La Iglesia es santa, es decir, es de Dios, y eso se puede ver en la sublimidad de su origen, sus obras, sus fieles, su doctrina… Pero hay que saber mirar y distinguir qué es Dios y qué de los hombres con sus limitaciones y demás zarandajas. La realidad es muy compleja y Dios es Dios, la Iglesia es la Iglesia, el Opus es el Opus, y el Opus no es la Iglesia. Sé que en la Obra te dirán lo contrario y jugarán a la confusión de planos. Pero te aseguro que esa identificación, después del esfuerzo que está haciendo Salvador en sus escritos por aclarar esto, no es la que se pretende. No confundas planos ni a la Iglesia con el Opus, te lo pido por amor de Dios. Me duele infinito que hayas llegado a esto, dices, después de “leer todo”. Somos hombres, hacemos lo que podemos, tenemos muchísimas limitaciones… Es duro, durísimo, que la Obra tienda a considerarse por encima del bien y del mal y no reconozca públicamente sus errores, los cometidos innumerables veces por sus directores en nombre de Dios. Es duro que pase lo mismo con eclesiásticos de todo tipo, con obispos y sacerdotes, y con fieles cristianos a secas. No me voy a poner aquí a defender al Opus Dei, faltaría más. Ya te he dicho antes lo que pienso y lo sabes por otros correos míos anteriores. En otras condiciones, por supuesto que podría detallar aspectos positivos de la Obra. Pero en este sitio, si has leído todo, sabrás que hay aclaraciones suficientes sobre de dónde proceden esos aspectos positivos. Y siempre tienes, además de la propaganda oficial, a tu amiga para que te enseñe todo, todo, todo de la Obra y puedas juzgar por ti misma. Ahora bien, es amiga tuya, pero antes es miembro de la Obra; no olvides eso. Desgraciadamente, lo más probable es que no te enseñe todo. Todos tenemos siempre algo que ocultar, digamos lo que digamos (yo, un tampax, no, obviamente, pero otras cosas sí). La Obra también tiene cosas que ocultar. Y la Iglesia en su devenir terreno, histórico, pues también. Aunque aquí lo que ha hecho Juan Pablo II por la transparencia y el reconocimiento de culpas históricas, de búsqueda de la reconciliación, del buen entendimiento, de superación de malentendidos, de pedir perdón, etc. no tiene parangón y es todo un ejemplo de por dónde habría que tirar.

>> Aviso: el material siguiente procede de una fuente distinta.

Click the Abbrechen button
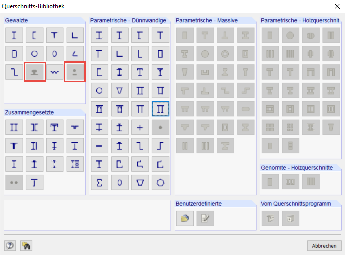The width and height of the screenshot is (345, 255). tap(324, 246)

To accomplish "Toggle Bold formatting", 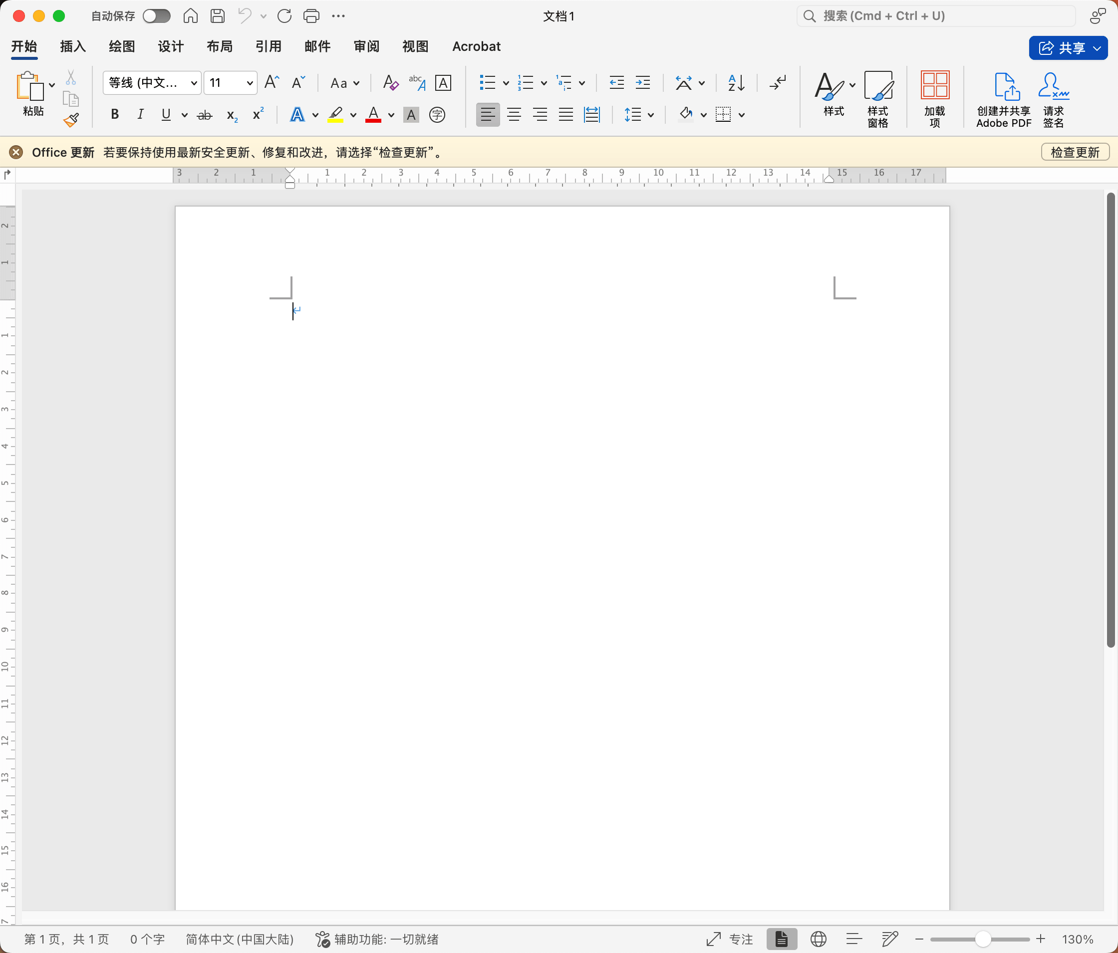I will 114,114.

No sé si te he contestado suficientemente. Desde luego que no, pero yo tengo que trabajar, que no vivo del aire ni de filosofar o hacer apologías.

Sólo quiero, por último, interpelarte para que seas tú misma y no “culpes” a lo que has leído en este sitio de que ahora se te hayan “quitado las ganas” de tal o cual cosa. Las ganas son importantes, pero supongo que tú eres capaz de moverte por algo más que por las ganas. En este sitio hacemos lo que podemos por entendernos a nosotros mismos, por ayudar a quienes están pensando en dejar la Obra, a quienes no quieren entrar, etc. Es una web “sobre el Opus Dei, no sobre la Iglesia”. Y todo eso. Tenemos nuestras limitaciones, los que lo promueven y los que participamos con nuestros testimonios y opiniones. No hagas caer sobre nosotros culpas que creas pueden exculparte, ni para esconder otros motivos que puedas tener para bautizarte o dejar de hacerlo. Nosotros no somos del Opus Dei: somos, en nuestra inmensa mayoría, los que no fuimos. Nosotros no somos señores de la historia. No controlamos todas las causas que concurren en hacer que este sitio sea lo que de hecho es cada día y los efectos o consecuencias que pueda tener su existencia o contenido sobre las vidas de otros. No podemos prever que tú, por leer tal o cual cosa, o todo, puedas decidir no bautizarte, de forma que, si hubiéramos podido preverlo, eso que caería sobre nosotros y nuestras conciencias. ¡Bastante hacemos con lo que hacemos para cargar con que hayamos podido ser ocasión de que otros no se bauticen! Te lo digo porque lo primero es la libertad, y cada cual tiene que asumir sus actos y omisiones. En este sentido, sólo puedo decirte que allá tú con Dios, que yo rezaré por ti (ya lo he hecho y estoy haciendo) y escribiré lo que haga falta para responderte (créeme si te digo que no tengo tiempo ni siquiera para releer lo que acabo de escribir), pero que el tiempo que hagas ganar o perder a otros contestándote es de los demás y, al final, digamos lo que digamos, sólo tú tendrás la última palabra en qué quieres hacer con el tuyo.